Plain of Jars (Phonsavan)
Plain of Jars © Christopher Voitus
Located in the Xieng Khouang Plateau of Northern Laos, the mysterious Plain of Jars is an unusual sight and a must-see attraction. Visitors will find hundreds of huge stone jars scattered about the landscape, some weighing as much as six tonnes and measuring around six feet in length. They're believed to be over 2,000 years old, though their origin and original function remain unknown. The gaps in their narrative have allowed for many theories and legends to develop. One story claims they were made to ferment rice wine to celebrate a victorious battle against a wicked chieftain in the 6th century. Other theories have them as sarcophagi or funerary urns.
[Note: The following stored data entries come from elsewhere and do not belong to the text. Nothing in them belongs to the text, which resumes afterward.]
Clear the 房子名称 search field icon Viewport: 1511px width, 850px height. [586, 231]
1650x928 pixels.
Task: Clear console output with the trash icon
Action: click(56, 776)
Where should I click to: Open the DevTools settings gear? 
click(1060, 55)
The jars are clustered into 90 groups, with Thong Hai Hin, or Site 1, being the largest and most easily accessible site. Only Sites 1, 2 and 3 are open to visitors, as unexploded mines from the war lie around the other locations. Many guesthouses in the town of Phonsavan offer tours to the sites. As a precautionary measure, town visitors should stop at the Mines Advisory Group (MAG) and learn about the clearing of unexploded bombs in the area and throughout Laos. The site is situated several kilometres southeast of Phonsavan, which is a 30-minute flight from Luang Prabang. Travellers interested in visiting can hire a driver and either a 4X4 or a small tuk-tuk for the day. More adventurous visitors can hire a motorbike and drive out themselves. Sites 1 and 2 are well signposted and 3 is easy enough to find. The drive from Phonsavan is scenic and the people living along the road are generally friendly and helpful.